Letting Freedom Ring

Wednesday, March 23, 2011

Turning Off the Light Bulb

Obama and Gang Green are trying to keep Americans in the dark, literally and figuratively. By Jan. 31st of next year, you will no longer be able to buy incandescent light bulbs on the open market. The last light bulb manufacturer in the United States is closing its doors – and moving to China.

My family has used fluorescent bulbs in our kitchens for decades. They were great energy savers and as we were poor, this was a great thing. My grandfather installed a fluorescent light fixture in the ceiling and above the kitchen sink for my mother.

As they were quite well fixed in place, there was no danger of them breaking. They were easy to remove and easy to dispose of, if my mother had wanted to. There were no environmental regulations as far as I know in 1962. But she knew they had mercury in them and as she was a stay-at-home mom, she didn’t mind driving down the hill to the town dump to get rid of them.

As we got older, my older brother, ever keen on saving electricity and thereby money, loved the new fluorescent compact bulbs. They were expensive, he said, but would save a greater amount of money in the long run.

But, there were problems with the bulbs besides expense. You couldn’t simply throw them in the garbage, and then if they broke, well, chaos would ensue. One night my brother was visiting, the bulb in the lamp somehow broke, and all chaos broke out.

“Open the windows!”

“Turn off the air conditioner!” (It was April; it was my birthday and he had given me the bulbs as a present)

“Put the cats in the bedroom!”

“Get the vacuum cleaner!”

“Get a plastic garbage bag!”

“A bucket of water, no soap, just warm water! Hurry!”

My mother and I watched, appalled, as my brother anxiously cleaned up the hazardous spill. He’s a facilities manager so he knew from fluorescent bulbs and what one had to do. When he was through, everything went into the plastic bag – the broken bulb, the rags and paper towels, the sponge, the contents of the vacuum cleaner.

“That’s the only problem with these bulbs,” he said, finally. “They’re great. But you’ve got to be really careful with them.”
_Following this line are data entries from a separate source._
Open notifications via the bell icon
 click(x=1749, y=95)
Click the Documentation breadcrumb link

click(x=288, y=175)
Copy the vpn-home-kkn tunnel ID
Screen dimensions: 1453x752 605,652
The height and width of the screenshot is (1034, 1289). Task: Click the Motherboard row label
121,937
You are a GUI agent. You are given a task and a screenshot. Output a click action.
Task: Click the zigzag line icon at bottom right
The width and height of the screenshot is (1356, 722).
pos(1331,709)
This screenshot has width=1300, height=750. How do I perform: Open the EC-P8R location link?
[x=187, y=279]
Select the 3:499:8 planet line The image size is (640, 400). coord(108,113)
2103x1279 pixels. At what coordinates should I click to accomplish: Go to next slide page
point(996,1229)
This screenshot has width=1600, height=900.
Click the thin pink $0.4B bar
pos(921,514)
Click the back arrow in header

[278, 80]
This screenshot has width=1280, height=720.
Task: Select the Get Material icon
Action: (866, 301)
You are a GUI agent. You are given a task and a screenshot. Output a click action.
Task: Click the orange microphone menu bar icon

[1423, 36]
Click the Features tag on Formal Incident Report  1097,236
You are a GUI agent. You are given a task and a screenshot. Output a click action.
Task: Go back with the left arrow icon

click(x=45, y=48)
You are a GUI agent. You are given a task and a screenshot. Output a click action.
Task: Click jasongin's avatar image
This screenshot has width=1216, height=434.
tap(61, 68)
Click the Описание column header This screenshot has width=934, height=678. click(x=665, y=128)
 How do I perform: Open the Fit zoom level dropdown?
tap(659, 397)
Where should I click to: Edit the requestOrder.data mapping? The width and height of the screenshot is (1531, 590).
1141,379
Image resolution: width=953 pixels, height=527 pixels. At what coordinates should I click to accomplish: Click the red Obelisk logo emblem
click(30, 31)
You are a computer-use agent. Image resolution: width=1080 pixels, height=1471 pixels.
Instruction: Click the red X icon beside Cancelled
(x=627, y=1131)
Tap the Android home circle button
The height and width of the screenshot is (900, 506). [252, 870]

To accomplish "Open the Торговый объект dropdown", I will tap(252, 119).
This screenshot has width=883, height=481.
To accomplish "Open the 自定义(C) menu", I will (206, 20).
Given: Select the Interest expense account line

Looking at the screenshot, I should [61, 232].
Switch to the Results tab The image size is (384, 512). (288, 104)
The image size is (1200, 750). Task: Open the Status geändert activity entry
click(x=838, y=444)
I’ve never put another one of those things in my lamps since. The bulbs are in a box in my basement and will never see the light of day again. They’re hidden away, somewhat like the ark in “Raiders of the Lost Ark.”

No matter how you look at it, this whole light bulb business is a boondoggle. First, and worst, we’ll be forced into buying an expensive light bulb that doesn’t last as long as they claim. My fluorescent didn’t last any longer than the incandescent bulbs did. Then, whether they break or just burn out, you have to dispose of them. In case of breakage, the clean-up is a major project and you can be sure that the government will institute more regulations to force people into calling a special clean-up company to dispose of the remains. More money.

If you want to save money on electricity, turn off the lights when you’re not in the room. If you’re the forgetful type (I am), there are new switches that turn the lights off automatically when the devices senses there’s no one in the room (it also has a manual switch as an option). This gadget won’t “burn out” and won’t spill mercury all over your carpet, causing a five-alarm hazmet catastrophe. Whatever the price, at least it will last the lifetime of your house, rather than a fluorescent bulb outlasting an incandescent by a few months.

Meanwhile, stock up on your incandescents while you can. I have a secret cache of them hidden away in a remote location waiting for the embargo on incandescent light bulbs.